A basic strategy for recommendation is, find users similar to the new user, and recommend the new user with what similar users like. Based on this strategy, a technique, collaborative filtering, was invented to making predictions (filtering) about the interests of a user by collecting preferences or taste information from many similar users (collaborating).

Here we implemented a user similarity based collaborating filtering algorithm to predict ratings, and this algorithm was further applied to our shiny app.

Dependencies

library(tidyverse)

Data preparation

path = "./data/small/ratings.csv"

ratings_tidy = read_csv(path) %>% 
  janitor::clean_names() %>% 
  select(-timestamp)

ratings = ratings_tidy %>% 
  nest(movie_id, rating)

In the data preparation process, we read the raw rating file and nested the two column movie_id and rating for following analyses’ convenience.

Algorithm

The user similarity based recommendation algorithm predict ratings with the following procedures:

Find \(K\) most similar users to the given user (Here we set \(K\) to 10)
Find all movies that these similar users have rated and the given user has not watched
Predict the given user’s ratings on these movies based on the similarity measure and ratings of similar user’s

Measure of similarity

We built two functions, calc_pc_sim, calc_cos_sim, to calculate the similarity between users.

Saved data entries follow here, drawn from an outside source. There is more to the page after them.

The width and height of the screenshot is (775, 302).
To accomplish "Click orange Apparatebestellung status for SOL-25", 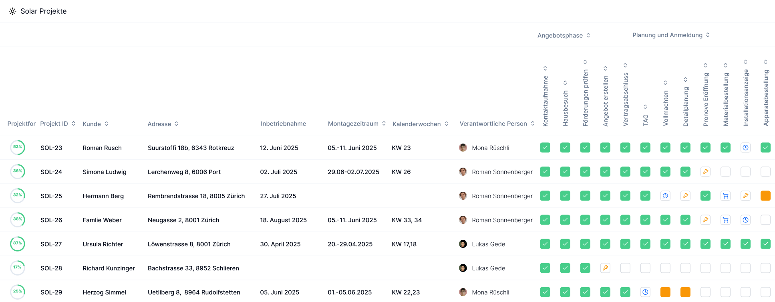I will [x=765, y=196].
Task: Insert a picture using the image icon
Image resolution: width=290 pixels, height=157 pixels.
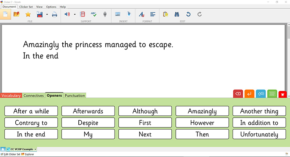Action: [x=118, y=15]
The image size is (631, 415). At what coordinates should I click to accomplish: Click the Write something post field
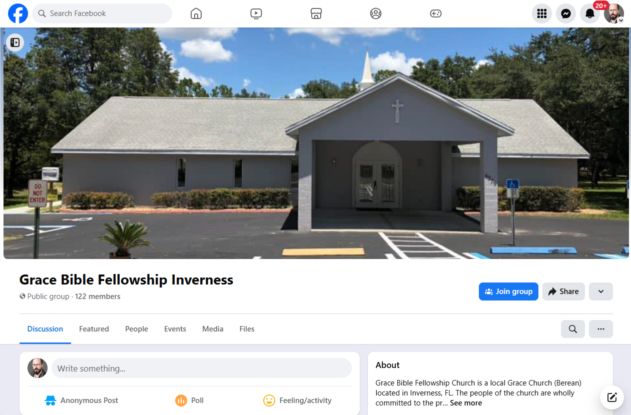coord(202,368)
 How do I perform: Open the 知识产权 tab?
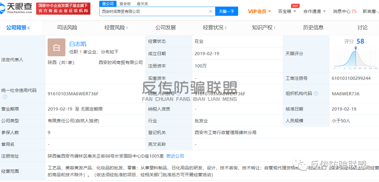(x=264, y=27)
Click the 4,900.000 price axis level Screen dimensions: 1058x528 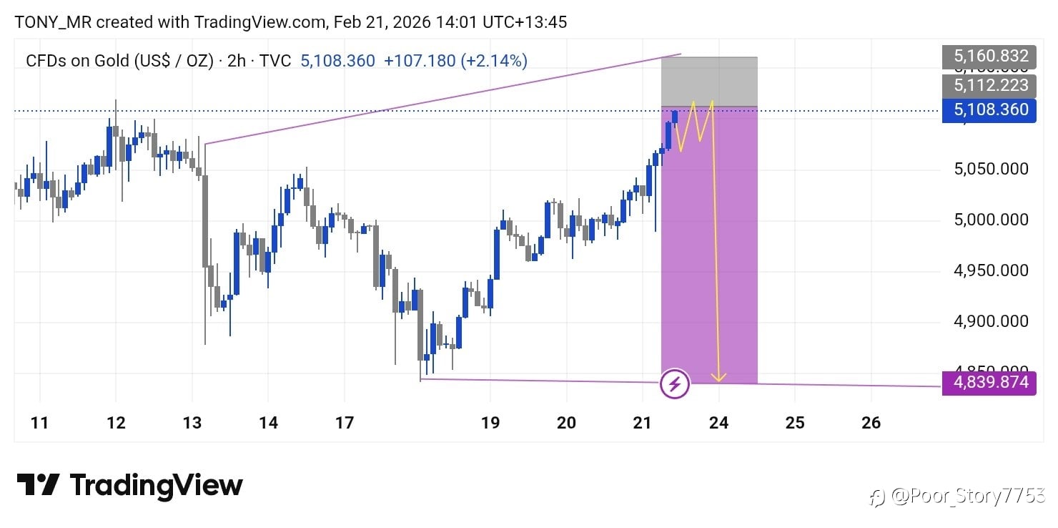pyautogui.click(x=991, y=321)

In subsequent analysis, we will compare the performance of these two measure and choose the better one.

Measure by Pearson correlation

Let’s denote \(w_{uv}\) as the similarity between two users(\(u\), \(v\)), \(r\) as movie ratings, \(m\) as movie, then \(w_{uv}\) can be quantitatively defined by Pearson correlation:

\[ w_{u v}=\frac{\displaystyle \sum_{m \in M}\left(r_{u m}-\bar{r}_{u}\right) \cdot\left(r_{v m}-\bar{r}_{v}\right)}{\displaystyle \sqrt{\sum_{m \in M}\left(r_{u m}-\bar{r}_{u}\right)^{2} \sum_{m \in M}\left(r_{v m}-\bar{r}_{v}\right)^{2}}} \]

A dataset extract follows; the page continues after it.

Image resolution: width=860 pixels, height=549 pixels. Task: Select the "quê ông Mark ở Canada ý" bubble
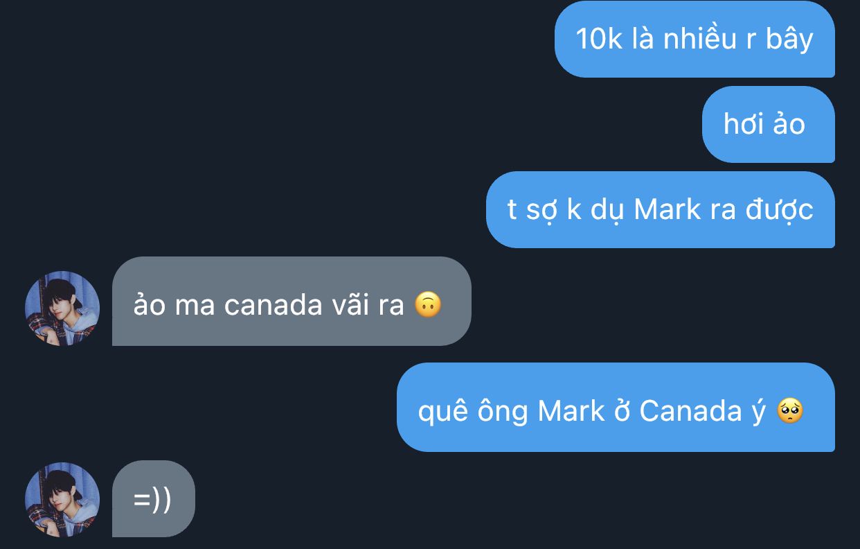pos(616,407)
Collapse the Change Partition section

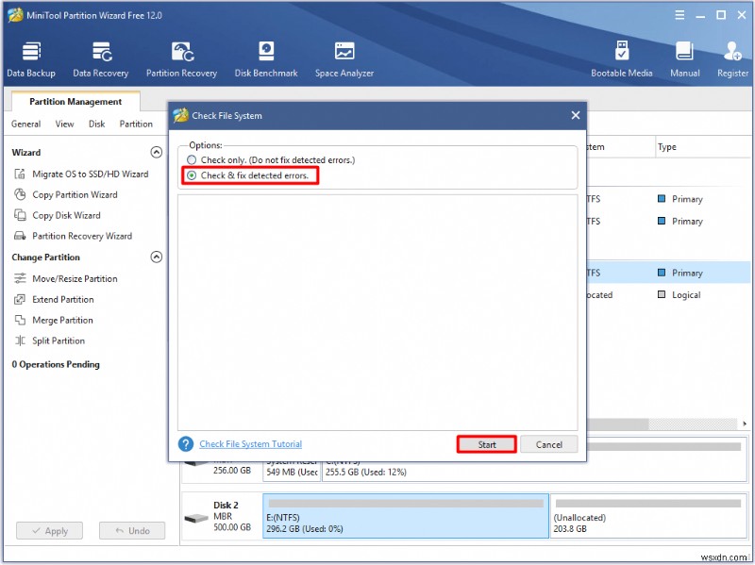(156, 257)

calc_pc_sim = function(u_data, v_data){
  
  calc_df = u_data %>% 
    inner_join(v_data, by = "movie_id", suffix = c("_u", "_v"))
  
  # two users should at least watched 3 same movie
  if (nrow(calc_df) < 3) {
    return(-1)
  }
  
  r_mean_u = u_data %>% pull(rating) %>% mean()
  r_mean_v = v_data %>% pull(rating) %>% mean()
  
  calc_df = calc_df %>% 
    mutate(
      r_u_ct = rating_u - r_mean_u,
      r_v_ct = rating_v - r_mean_v,
      r_uv_ct = r_u_ct * r_v_ct,
      r_u_ct_sq = r_u_ct^2,
      r_v_ct_sq = r_v_ct^2
    )
  
  sum_r_uv_ct = calc_df %>% pull(r_uv_ct) %>% sum()
  sum_r_u_ct_sq = calc_df %>% pull(r_u_ct_sq) %>% sum()
  sum_r_v_ct_sq = calc_df %>% pull(r_v_ct_sq) %>% sum()
  
  sim = sum_r_uv_ct / sqrt(sum_r_u_ct_sq * sum_r_v_ct_sq)
  
  return(sim)
}

We built a function, calc_pc_sim, to calculate the pearson correlation according to the above formula.

Measure by cosine similarity

Alternatively, \(w_{uv}\) can also be defined by cosine similarity:

\[ w_{u v}=\frac{\displaystyle \sum_{m \in M} r_{u m} \cdot r_{v m}}{ \displaystyle \sqrt{\sum_{m \in M}r_{u m}^{2} \cdot \sum_{m \in M}r_{v m}^{2}}} \]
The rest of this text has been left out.